While Billabong and Quiksilver were apparel companies that also sold boards, ...Lost was first and foremost a surfboard company. Legendary shaper Matt Biolos's designs were at the heart of the brand's identity. This created a sense of authenticity; the team wasn't just wearing the clothes, they were riding the boards that were a central part of the company's story.

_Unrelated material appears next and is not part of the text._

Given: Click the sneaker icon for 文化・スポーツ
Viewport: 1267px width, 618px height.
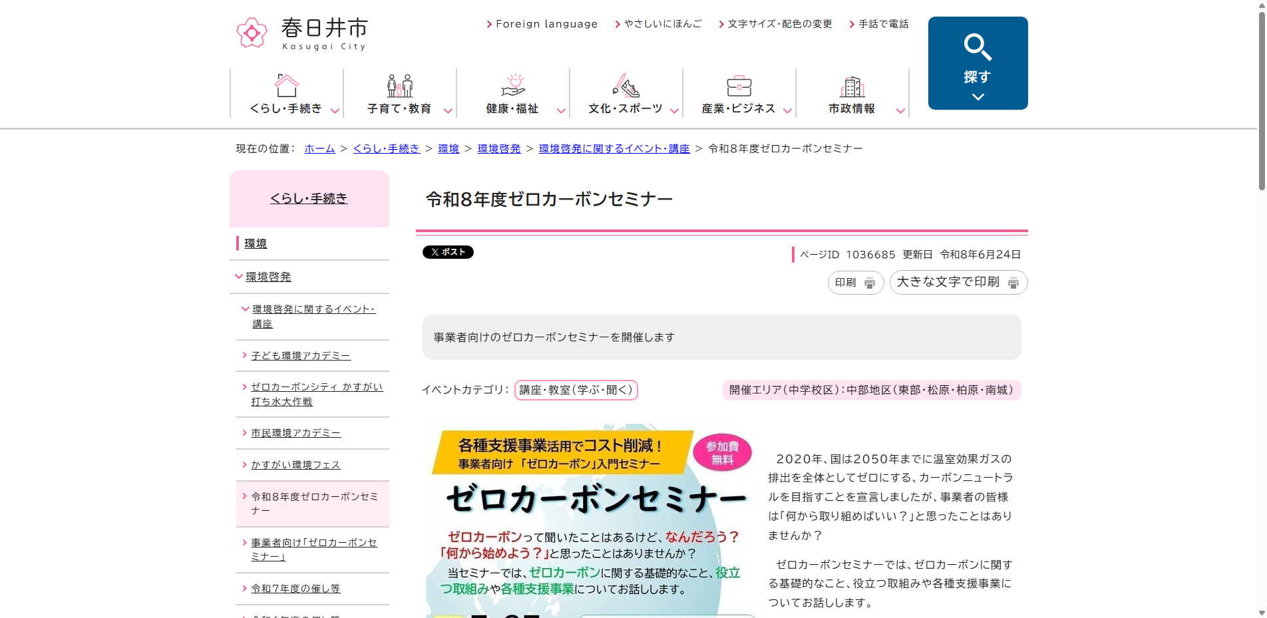Looking at the screenshot, I should pos(626,85).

...Lost even had an unofficial team mascot, Randall - somewhat of a functioning homeless man from San Clemente, whom the brand had essentially adopted. He was often featured giving rambling, philosophical monologues. His presence in the videos added to the feeling that ...Lost was a brand by and for the outcasts, not the polished pros. This resonated with me in particular, having a mother who was also somewhat functioning homeless.

We watched our copy of the Lost Across America vol. 2 VHS multiple times. It starts with a monologue by Randall, followed quickly by the Circle Jerks' song "Wild in the Streets." Both became the theme of our trip.

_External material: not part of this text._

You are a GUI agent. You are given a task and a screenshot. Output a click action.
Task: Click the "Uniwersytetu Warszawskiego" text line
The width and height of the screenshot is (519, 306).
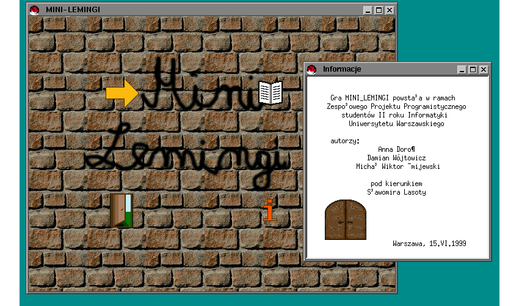pyautogui.click(x=396, y=123)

You can watch the intro here:

Lost Across America

"Wild in the streets, running, running..."

Maybe this ethos resonated with us because our surfing environment up to that point had been the gritty, real breaks of Oceanside and Santa Cruz. Or maybe we wanted to shed the uncool stereotype of our upper-middle-class upbringings. It's likely we were just feeling rebelious for the sake of it. It's also possible that it all happened just because Chris happened to have the VHS tape of 'Lost Across America Vol. 2'.

Whatever the reason, we jumped into it with the unrivaled level of over enthusiasm only a pack of young men can have.

We were amped up and ready to run wild in the streets of Tamarindo, and the town welcomed us with open arms.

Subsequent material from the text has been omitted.